Außer-sich-Sein und Besonnenheit
Können Sie sich noch an den Dienstag, 06.05.25 erinnern?
Was für ein Ereignis; noch nie in der Geschichte da gewesen! Nein, ich meine nicht die unruhige Wahl des neuen Bundeskanzlers erst im zweiten Wahlgang. Und ich meine auch nicht die ein oder andere neue Zollidee des amerikanischen Präsidenten.
Ich denke vielmehr an das historische Fußball-Championsleague-Halbfinale zwischen Inter Mailand und dem FC Barcelona, das an diesem Dienstag sein Rückspiel erlebte. Insgesamt ging es nach Verlängerung am Ende 7:6 für Inter Mailand aus. 13 Tore in einem Championleague-Halbfinale, das gab es noch nie! An diesem Abend wurde Fußballgeschichte geschrieben. Nach dem Abpfiff sanken die einen zu Boden und konnten ihre Tränen der Trauer nicht zurückhalten. Die anderen – mit Tränen der Freude in den Augen – tanzten und jubelten durch das Stadion.

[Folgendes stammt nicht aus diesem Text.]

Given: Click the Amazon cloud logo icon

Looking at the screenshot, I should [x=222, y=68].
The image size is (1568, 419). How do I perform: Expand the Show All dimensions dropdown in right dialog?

Unbändiges, beinahe hysterisches Glück auf der einen und nahezu verzweifelte Trauer auf der anderen Seite. Blendet man nun einmal den sportlichen Kontext aus, bleiben Hysterie und Verzweiflung – gut ablesbar in den Gesichtern der Menschen.
Hysterie und Verzweiflung: zwei Ausprägungen des „Außer-sich-Seins“; zwei Ausprägungen, die sich in unserer Gegenwart vermehrt in den unterschiedlichsten Zusammenhängen bei Menschen zeigen: in Talk-Shows, auf Demonstrationen, an Männerstammtischen, in Frauenrunden und ja, öffentlichkeitswirksam in der Politik – weltweit und über alle Lebensentwurf- und Glaubensunterschiede hinaus.
Dabei beschreibt der Apostel Paulus in seinem zweiten Brief an die Korinther ganz eindeutig, wann gerade wir als Christenmenschen „außer uns“ sein sollen und wann besonnen: Wenn wir außer uns sind, so ist es für Gott; für die Menschen aber sind wir besonnen.
Außer sich sein für Gott, für Jesus, also: ganz und gar, ohne Einschränkung, mit ganzem Herzen auf Ihn ausgerichtet, voller Energie und ohne Zurückhaltung und innere Grenzen!
Besonnen sein für die Menschen, also: wahrnehmen, wertschätzen, auch mal sich zurückhalten und zurücknehmen, Arme öffnen statt verschränken! Wie wär’s, wenn wir das mal – so ganz entgegen dem Trend – versuchen zu leben?
Jan Foit, Pfarrer in Angelhausen-Oberndorf.